BAB II KAJIAN PUSTAKA
2.1 Kajian Relevan Sebelumnya Kajian yang pernah dilakukan sebelumnya adalah kajian tentang meningkatkan kemampuan menentukan tema dan amanat syair melalui pembelajaran kooperatif type jigsaw pada siswa kelas 9 SMP Negeri 6 Gorontalo tahun 2007/2008 yang diteliti oleh Mintje Dubaili (2008). Permasalahan yang dikemukakan adalah apakah pembelajaran kooperatif type jigsaw dapat meningkatkan kemampuan menentukan tema dan amanat syair pada siswa kelas 9 SMP Negeri 6 Gorontalo? Hasil penelitian menunjukkan : (1) Kompetensi siswa dalam menetukan tema dan amanat pada siswa kelas 9 SMP Negeri 6 Gorontalo pada siklus I belum optimal, karena masih banyak kekeliruan dalam kemampuan tersebut, (2) Kegiatan pembelajaran dalam siklus II sudah meningkat dan siswa memperoleh hasil di atas standar ketuntasan minimal (SKM), (3) pembelajaran kooperatif type jigsaw diterapkan pada penyajian materi menentukan tema dan amanat syair dapat meningkatkan hasil belajar siswa kelas 9 SMP Negeri 6 Gorontalo. Hal ini dibuktikan oleh peningkatan hasil belajar siswa yang dikenai tindakan sebanyak 30 orang dan 30 orang atau 91,3% dinyatakan tuntas belajar. Penelitian di atas berbeda dengan penelitian yang dilakukan oleh peneliti.

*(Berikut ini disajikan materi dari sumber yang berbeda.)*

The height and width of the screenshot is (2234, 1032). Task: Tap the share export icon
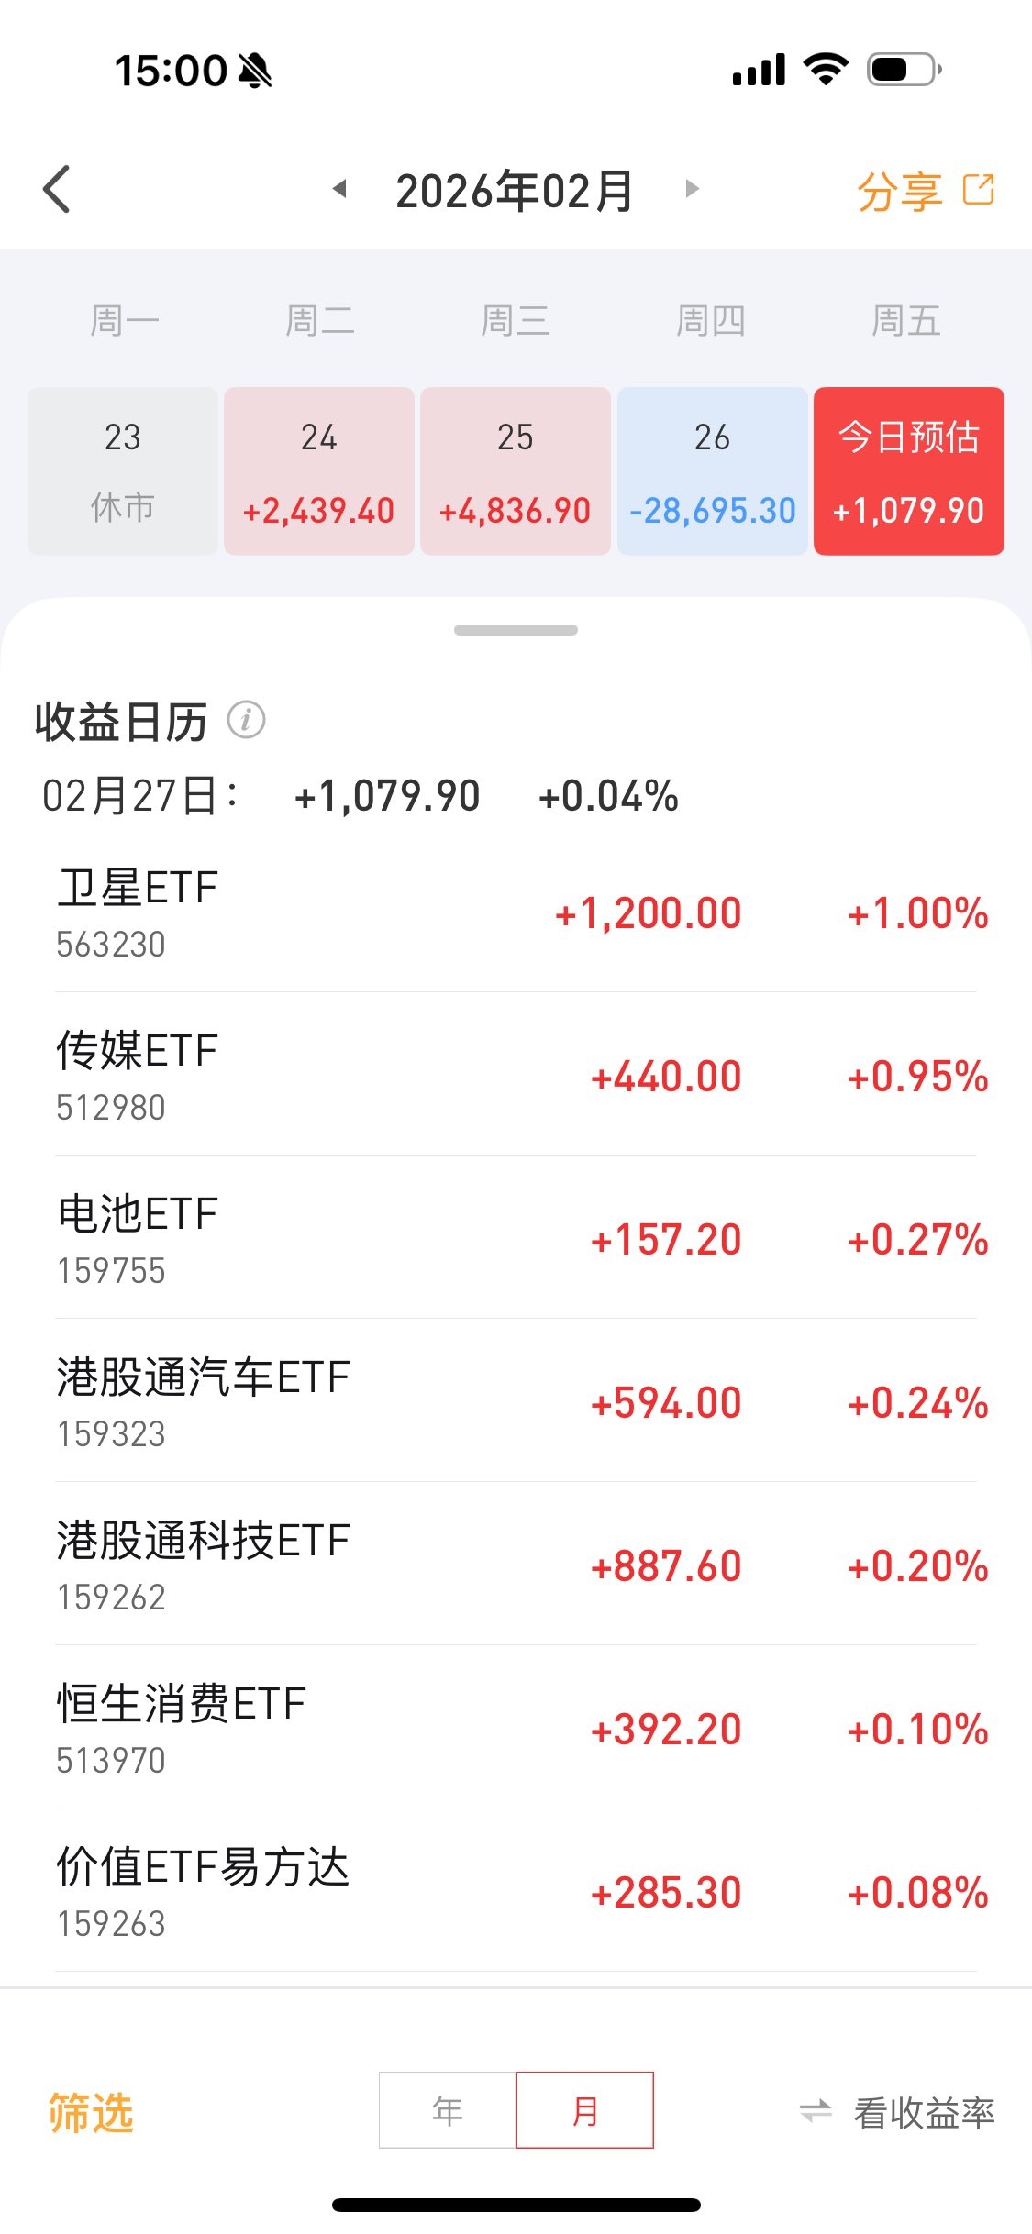[x=979, y=190]
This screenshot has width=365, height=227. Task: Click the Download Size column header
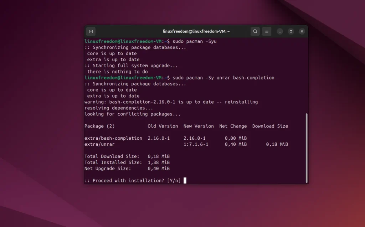pos(270,126)
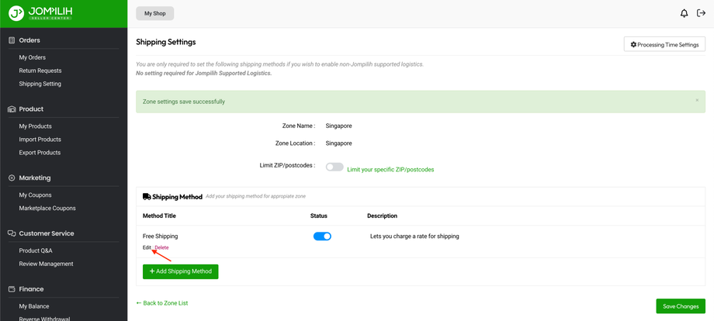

Penelitian yang dilakukan oleh Dubaili adalah penelitian tindakan kelas dengan menggunakan metode pembelajaran kooperatif type jigsaw dan lebih mefokuskan pada unsur tema dan amanat syair. Penelitian yang dilakukan peneliti yakni “Kemampuan Menganalisis Unsur-Unsur Syair yang Diperdengarkan Pada Siswa Kelas IX3 SMP Negeri 13 Gorontalo”. Objek penelitian ini memfokuskan pada tes kemampuan siswa menganalisis unsur-unsur syair yang diperdengarkan. Selain itu, perbedaannya dapat dilihat dari sumber data yang berbeda.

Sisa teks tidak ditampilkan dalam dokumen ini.